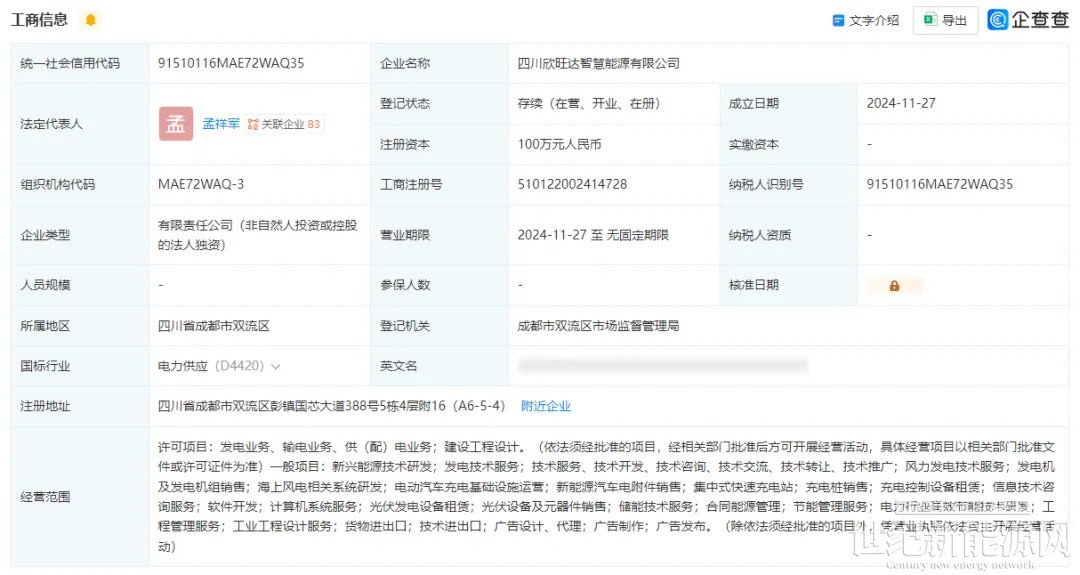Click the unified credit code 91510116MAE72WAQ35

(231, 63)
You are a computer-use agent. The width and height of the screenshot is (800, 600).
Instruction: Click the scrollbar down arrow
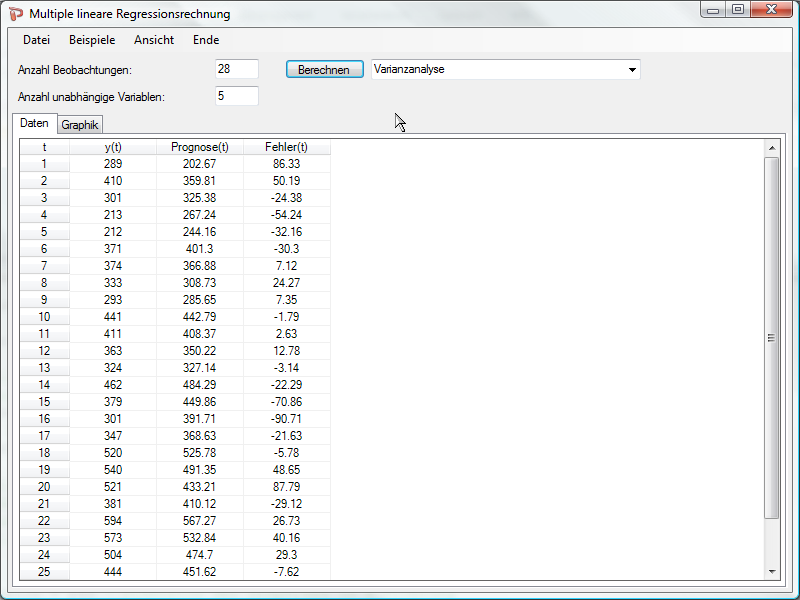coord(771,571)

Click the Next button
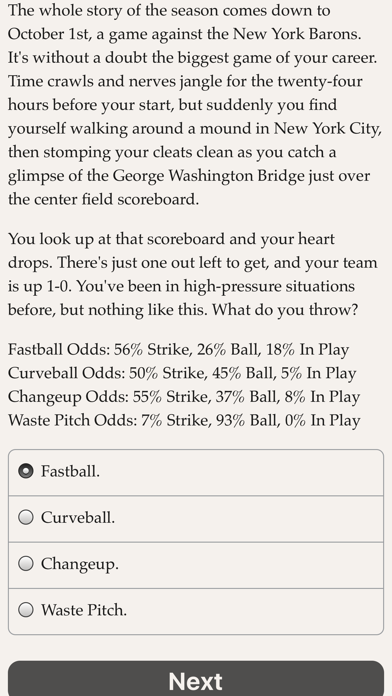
◆ ◆ ◆ ◆ ◆
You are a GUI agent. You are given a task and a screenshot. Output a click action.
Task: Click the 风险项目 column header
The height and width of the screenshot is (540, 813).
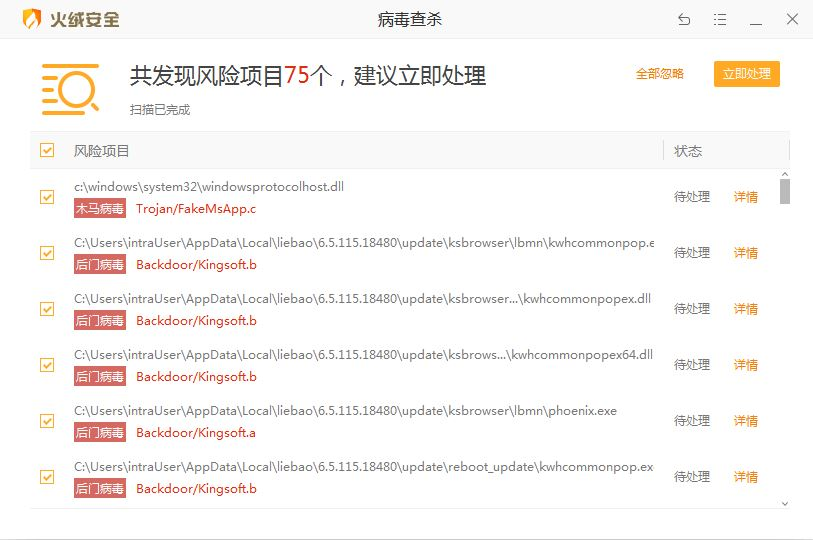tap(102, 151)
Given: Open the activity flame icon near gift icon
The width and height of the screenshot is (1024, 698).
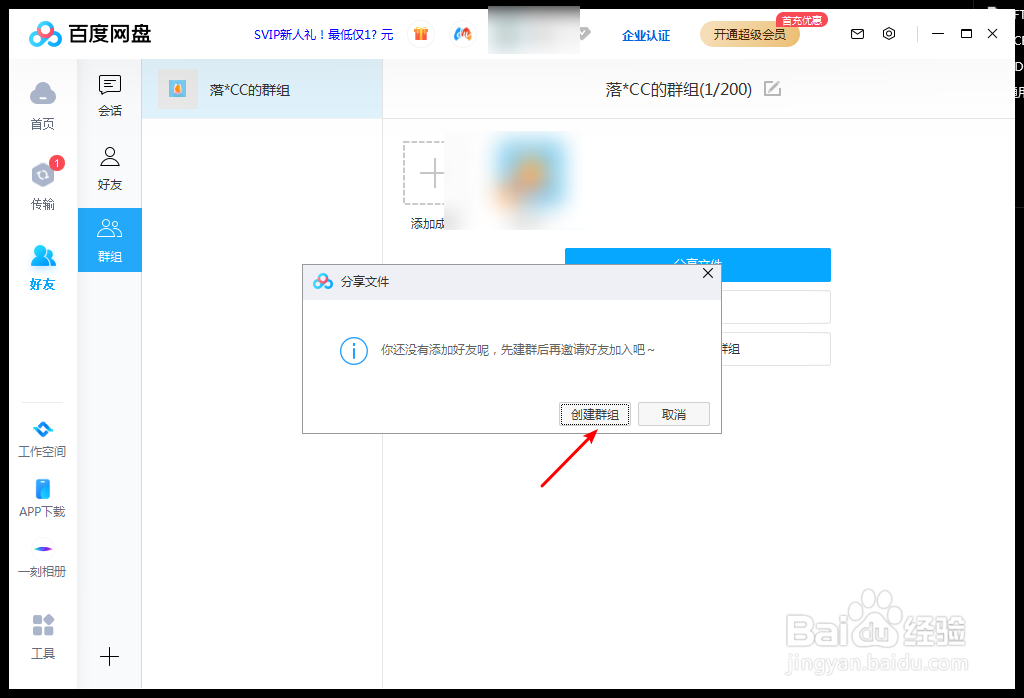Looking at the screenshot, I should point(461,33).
◆ ◆ ◆ ◆ ◆
### Problem requirements
Would you copy, word for word, only the lines above from the one containing "You are a computer-use" through the one containing "Click the Next button", both included, and please leave out the pictures?

### Solution to this problem
You are a computer-use agent. The width and height of the screenshot is (800, 600).
Instruction: Click the scrollbar down arrow
coord(771,571)

Click the Next button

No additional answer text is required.